# START OF INPUT
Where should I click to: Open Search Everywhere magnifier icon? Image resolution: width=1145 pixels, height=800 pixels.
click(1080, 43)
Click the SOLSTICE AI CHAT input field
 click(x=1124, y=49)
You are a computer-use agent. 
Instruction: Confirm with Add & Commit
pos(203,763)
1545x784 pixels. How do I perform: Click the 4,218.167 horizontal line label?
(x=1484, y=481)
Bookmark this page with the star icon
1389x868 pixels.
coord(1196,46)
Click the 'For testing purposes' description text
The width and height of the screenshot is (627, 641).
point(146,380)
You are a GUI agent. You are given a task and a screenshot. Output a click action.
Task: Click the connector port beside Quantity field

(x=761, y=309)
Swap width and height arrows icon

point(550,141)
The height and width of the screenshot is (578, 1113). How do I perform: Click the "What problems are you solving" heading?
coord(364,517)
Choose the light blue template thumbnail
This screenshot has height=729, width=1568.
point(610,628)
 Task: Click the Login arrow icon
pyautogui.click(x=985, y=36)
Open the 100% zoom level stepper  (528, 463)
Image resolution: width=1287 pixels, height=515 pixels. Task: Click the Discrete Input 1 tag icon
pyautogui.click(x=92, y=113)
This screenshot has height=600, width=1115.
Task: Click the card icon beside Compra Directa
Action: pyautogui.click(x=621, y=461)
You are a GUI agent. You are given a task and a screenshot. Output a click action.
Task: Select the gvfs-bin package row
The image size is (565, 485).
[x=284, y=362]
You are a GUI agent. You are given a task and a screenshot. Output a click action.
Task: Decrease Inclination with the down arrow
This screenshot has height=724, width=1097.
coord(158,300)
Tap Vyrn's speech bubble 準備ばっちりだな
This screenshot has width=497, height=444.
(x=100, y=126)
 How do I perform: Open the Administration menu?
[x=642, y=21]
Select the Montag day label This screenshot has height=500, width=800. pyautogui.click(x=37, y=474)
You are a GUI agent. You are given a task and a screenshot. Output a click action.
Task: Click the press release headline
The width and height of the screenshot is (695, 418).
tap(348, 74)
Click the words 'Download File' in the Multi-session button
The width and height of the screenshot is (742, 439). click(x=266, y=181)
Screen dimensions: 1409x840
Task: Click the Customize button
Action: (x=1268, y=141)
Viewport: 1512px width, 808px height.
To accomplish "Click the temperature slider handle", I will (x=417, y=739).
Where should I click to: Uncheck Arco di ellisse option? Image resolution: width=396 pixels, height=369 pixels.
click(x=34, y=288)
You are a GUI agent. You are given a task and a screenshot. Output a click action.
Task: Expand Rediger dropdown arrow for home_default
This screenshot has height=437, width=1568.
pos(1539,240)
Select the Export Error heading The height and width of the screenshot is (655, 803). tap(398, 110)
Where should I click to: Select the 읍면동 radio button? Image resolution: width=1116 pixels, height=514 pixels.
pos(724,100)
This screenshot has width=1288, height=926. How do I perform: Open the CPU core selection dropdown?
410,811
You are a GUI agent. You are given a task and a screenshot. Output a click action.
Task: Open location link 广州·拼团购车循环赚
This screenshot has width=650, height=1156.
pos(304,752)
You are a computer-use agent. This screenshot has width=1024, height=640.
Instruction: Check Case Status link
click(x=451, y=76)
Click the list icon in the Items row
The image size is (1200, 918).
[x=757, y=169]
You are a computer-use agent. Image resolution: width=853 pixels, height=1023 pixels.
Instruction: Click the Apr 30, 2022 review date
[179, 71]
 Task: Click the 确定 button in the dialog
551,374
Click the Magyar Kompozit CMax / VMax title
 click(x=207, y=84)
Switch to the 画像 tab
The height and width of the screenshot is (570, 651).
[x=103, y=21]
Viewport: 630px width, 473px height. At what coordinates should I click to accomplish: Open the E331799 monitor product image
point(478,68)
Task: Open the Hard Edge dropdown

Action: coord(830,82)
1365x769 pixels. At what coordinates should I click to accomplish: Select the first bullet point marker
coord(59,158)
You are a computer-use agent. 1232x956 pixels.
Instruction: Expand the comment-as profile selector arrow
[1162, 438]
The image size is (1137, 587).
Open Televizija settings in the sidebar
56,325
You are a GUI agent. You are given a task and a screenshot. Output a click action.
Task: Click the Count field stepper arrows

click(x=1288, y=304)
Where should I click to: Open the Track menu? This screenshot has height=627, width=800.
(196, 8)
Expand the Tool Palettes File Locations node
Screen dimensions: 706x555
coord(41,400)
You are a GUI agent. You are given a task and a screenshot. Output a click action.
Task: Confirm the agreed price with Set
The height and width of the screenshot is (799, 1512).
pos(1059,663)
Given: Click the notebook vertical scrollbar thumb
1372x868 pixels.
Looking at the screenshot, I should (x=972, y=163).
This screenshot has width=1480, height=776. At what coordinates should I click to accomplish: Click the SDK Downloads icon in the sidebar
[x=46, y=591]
# END OF INPUT
- _WHAT THE TASK ASKS_
Set down again, unchanged, the rows between the line holding "Image resolution: width=1287" and the line holding "[x=642, y=21]", inclusive.

- _SOLUTION TO THIS PROBLEM_
Image resolution: width=1287 pixels, height=515 pixels. Task: Click the Discrete Input 1 tag icon
pyautogui.click(x=92, y=113)
This screenshot has height=600, width=1115.
Task: Click the card icon beside Compra Directa
Action: pyautogui.click(x=621, y=461)
You are a GUI agent. You are given a task and a screenshot. Output a click action.
Task: Select the gvfs-bin package row
The image size is (565, 485).
[x=284, y=362]
You are a GUI agent. You are given a task and a screenshot. Output a click action.
Task: Decrease Inclination with the down arrow
This screenshot has height=724, width=1097.
coord(158,300)
Tap Vyrn's speech bubble 準備ばっちりだな
This screenshot has width=497, height=444.
(x=100, y=126)
 How do I perform: Open the Administration menu?
[x=642, y=21]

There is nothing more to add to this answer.